==== SOURCE EXTRACT ====
[time-nuts] DCF77 & PPS

Chris Albertson albertson.chris at gmail.com
Sat Mar 16 03:15:45 UTC 2013


Something is wrong.  The delays you are seeing are NOT caused by
propagation delay unless you are living on the moon.

I think it is more likely your NTP server is misconfigured and is off
by one.    But then you'd notice that you do not track the Internet
pool servers.  Must be something else.  As for why there are only a
few fixed offsets, my guess is there are fixed delays in your
measurement system.  You'd have to tell us EXACTLY how you are
measuring.




On Fri, Mar 15, 2013 at 5:49 PM, folkert <folkert at vanheusden.com> wrote:
> Hi,
>
> Now that my two servers have a garmin 18x lvc connected to them, their
> time keeping is nice.
>
> E.g. this one:
>
>      remote           refid      st t when poll reach   delay   offset  jitter
> o127.127.20.0    .GPS.            0 l    6   16  377    0.000   -0.006   0.003
> [ other clocks skipped for brievety ]
>
> They can be reached from the internet at:
> - clock1.trustedtimestamping.com ipv4 & ipv6
> - clock2.trustedtimestamping.com ipv6 only  <- I had to restart ntpd on
>   that system 10 minutes ago because I confused ntpd by opening the
>   serial via which the gps is connected accidently with an other
>   program, so it has to settle
>
> Both systems run Linux. Clock1 kernel 3.2 and clock2 runs 2.6.38.
>
> Without ntpd + gps it looses minutes per day (altough when I checked
> minutes ago the drift was only 13.637 ppm?!).
>
> I used to also have an MSF receiver but a couple of years the radio
> transmitter in England was replaced by a weaker one so I receive mostly
> noise now.
>
> Now that it works, it is somewhat boring.
> So I got my DCF77 clock from the attic and decided to use it different
> then how I'm supposed to use it: as a PPS source! I figured (inspired by
> http://remco.org/index.php/2008/06/09/dcf77-pps-experiments-with-a-dcf77-radio-module-using-ntpd/
> ).
==== STORED ROWS ====
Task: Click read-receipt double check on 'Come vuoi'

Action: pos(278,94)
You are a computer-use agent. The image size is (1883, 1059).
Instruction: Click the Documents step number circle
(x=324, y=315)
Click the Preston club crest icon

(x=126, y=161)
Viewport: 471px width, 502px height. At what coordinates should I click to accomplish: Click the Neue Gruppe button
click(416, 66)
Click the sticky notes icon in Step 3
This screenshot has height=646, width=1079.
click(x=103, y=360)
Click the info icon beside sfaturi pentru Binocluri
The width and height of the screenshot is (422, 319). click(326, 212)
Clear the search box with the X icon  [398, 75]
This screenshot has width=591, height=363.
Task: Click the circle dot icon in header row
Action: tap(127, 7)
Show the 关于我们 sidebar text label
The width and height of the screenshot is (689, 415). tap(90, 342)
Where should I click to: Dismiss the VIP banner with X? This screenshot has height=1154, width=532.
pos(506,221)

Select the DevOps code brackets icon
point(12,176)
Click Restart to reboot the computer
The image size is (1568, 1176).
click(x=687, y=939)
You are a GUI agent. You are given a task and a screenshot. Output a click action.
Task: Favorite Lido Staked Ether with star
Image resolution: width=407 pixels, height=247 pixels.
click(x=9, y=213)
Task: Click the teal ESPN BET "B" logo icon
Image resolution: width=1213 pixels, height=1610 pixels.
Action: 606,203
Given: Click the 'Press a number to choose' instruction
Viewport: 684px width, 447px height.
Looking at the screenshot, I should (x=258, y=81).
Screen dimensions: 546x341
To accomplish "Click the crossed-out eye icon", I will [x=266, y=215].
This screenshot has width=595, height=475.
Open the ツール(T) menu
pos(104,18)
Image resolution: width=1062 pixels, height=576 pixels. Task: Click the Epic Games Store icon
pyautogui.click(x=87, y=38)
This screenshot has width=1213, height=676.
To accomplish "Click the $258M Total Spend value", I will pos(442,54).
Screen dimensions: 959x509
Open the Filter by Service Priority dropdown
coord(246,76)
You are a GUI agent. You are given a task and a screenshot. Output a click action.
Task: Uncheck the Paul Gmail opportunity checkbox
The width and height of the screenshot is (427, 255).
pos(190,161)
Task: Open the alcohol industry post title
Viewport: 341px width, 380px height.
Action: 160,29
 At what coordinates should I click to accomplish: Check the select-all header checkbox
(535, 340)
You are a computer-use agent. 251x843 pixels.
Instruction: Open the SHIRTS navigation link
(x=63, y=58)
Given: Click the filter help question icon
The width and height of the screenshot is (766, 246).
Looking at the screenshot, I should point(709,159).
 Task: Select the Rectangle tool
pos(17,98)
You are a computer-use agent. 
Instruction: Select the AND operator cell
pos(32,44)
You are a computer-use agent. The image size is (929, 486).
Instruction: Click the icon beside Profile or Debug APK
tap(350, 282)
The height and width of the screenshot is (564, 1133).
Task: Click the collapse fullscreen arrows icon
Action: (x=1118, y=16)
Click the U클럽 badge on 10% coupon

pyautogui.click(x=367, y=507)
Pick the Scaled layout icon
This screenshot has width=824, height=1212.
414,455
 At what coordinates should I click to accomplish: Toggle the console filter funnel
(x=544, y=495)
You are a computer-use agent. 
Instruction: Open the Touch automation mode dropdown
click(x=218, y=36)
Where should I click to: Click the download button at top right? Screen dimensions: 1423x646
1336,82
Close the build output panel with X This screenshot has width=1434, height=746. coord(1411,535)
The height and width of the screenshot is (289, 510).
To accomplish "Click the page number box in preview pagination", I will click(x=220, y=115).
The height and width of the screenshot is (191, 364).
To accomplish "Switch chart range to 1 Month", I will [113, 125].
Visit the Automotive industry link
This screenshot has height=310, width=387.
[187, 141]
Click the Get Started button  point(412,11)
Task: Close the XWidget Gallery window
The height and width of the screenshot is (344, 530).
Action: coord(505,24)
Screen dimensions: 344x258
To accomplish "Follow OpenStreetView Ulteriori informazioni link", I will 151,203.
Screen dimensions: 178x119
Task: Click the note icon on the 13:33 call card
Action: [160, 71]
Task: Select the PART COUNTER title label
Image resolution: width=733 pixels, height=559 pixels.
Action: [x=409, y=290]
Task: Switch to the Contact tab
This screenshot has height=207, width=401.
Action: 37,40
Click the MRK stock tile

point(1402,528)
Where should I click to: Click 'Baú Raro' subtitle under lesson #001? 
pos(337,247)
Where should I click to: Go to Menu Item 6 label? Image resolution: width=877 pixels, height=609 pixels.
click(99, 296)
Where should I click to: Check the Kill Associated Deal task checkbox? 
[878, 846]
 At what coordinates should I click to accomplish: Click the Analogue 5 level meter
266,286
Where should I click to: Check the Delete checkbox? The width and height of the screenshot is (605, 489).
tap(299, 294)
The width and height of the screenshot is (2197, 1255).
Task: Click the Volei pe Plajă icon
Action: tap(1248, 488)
====
> TASKS TO CARRY OUT
#1 Answer these questions from the DCF77 & PPS message:
(a) Which kernel version does clock1 run?
(b) Which of the two servers can be reached over IPv6 only?
(c) According to the reply, what would the sender have to explain exactly?
#2 Please retype the DCF77 & PPS message between "[time-nuts] DCF77 &" and "on the moon.", inclusive.
These rows were taken from a separate source.

> RESPONSES PER TASK
#1
(a) Kernel 3.2
(b) clock2.trustedtimestamping.com
(c) How they are measuring

#2
[time-nuts] DCF77 & PPS

Chris Albertson albertson.chris at gmail.com
Sat Mar 16 03:15:45 UTC 2013


Something is wrong.  The delays you are seeing are NOT caused by
propagation delay unless you are living on the moon.